Our latest album, That Sweet City, featuring works by Vaughan Williams and Leighton written for Queen’s, reached number two in the specialist classical charts and featured on Gramophone Magazine’s Critics’ Choice 2024. The orchestra for the recording is the Britten Sinfonia, with tenor soloist Nick Pritchard. The Choir was delighted to have been joined by Queen’s Old Member and Honorary Fellow Rowan Atkinson (Engineering, 1975) as the narrator for An Oxford Elegy.

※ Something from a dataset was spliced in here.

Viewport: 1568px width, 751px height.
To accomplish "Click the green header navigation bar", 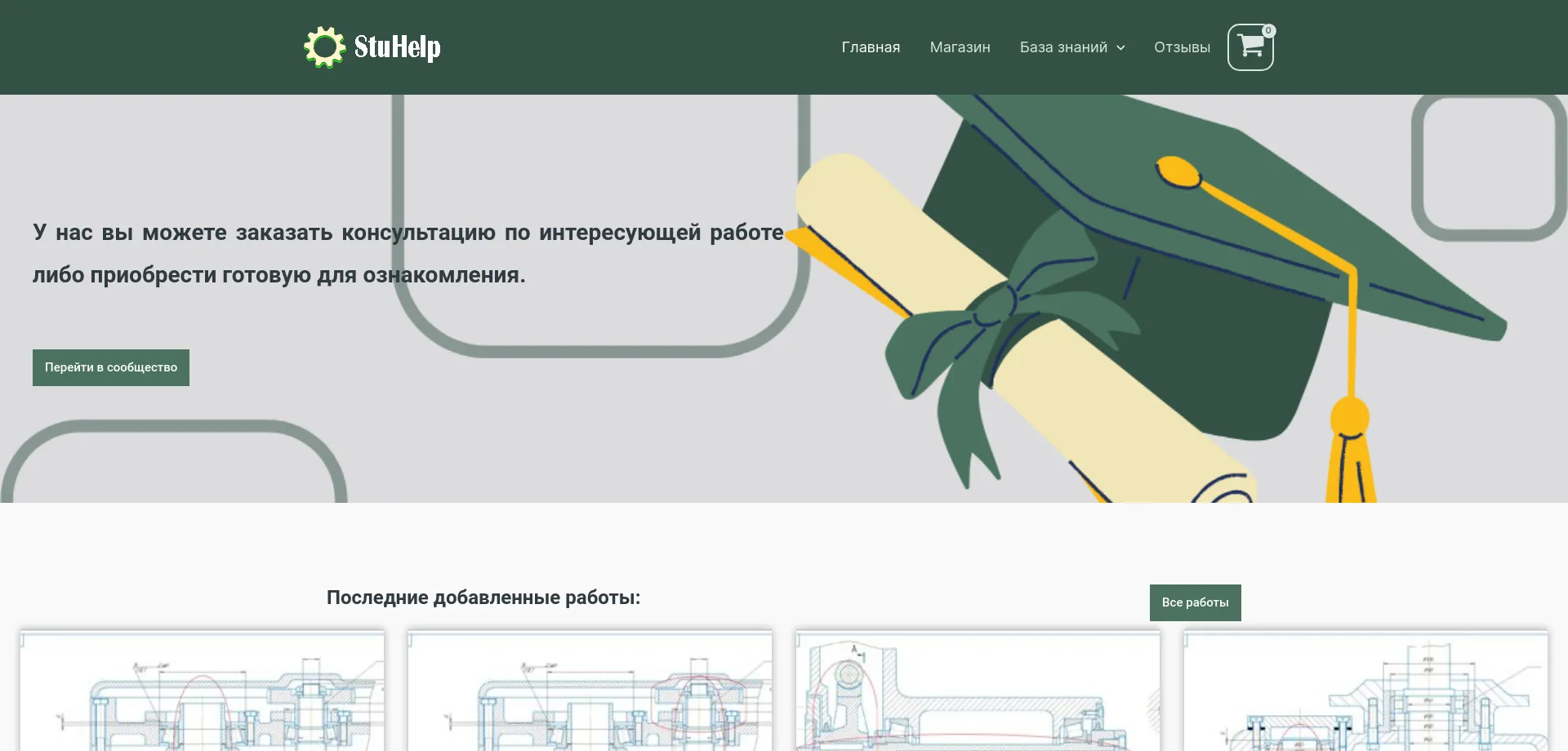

First, Kenneth Leighton composed his cantata Veris gratia during the final year of his undergraduate studies at Queen’s, and it was first performed in Hall by the Eglesfield Musical Society in its Trinity Term concert in 1951. This is the first recording of the piece. A year later saw the première at Queen’s of one of the last major works of Ralph Vaughan Williams, An Oxford Elegy, for choir, orchestra, and narrator, setting poetry by Matthew Arnold which paints an idyllic picture of the Oxfordshire countryside and includes the famous description of Oxford as ‘that sweet city with her dreaming spires’. Rowan Atkinson comments on joining the choir for this recording:
“When I was as a postgraduate student at Queen’s, I wanted to join the College choir very much, but I always failed to meet the required standard. I can’t tell you how pleasing it is, 50 years later, for my voice to feature on a recording by The Queen’s College Choir…albeit having sneaked in there, if you will, via the back door.”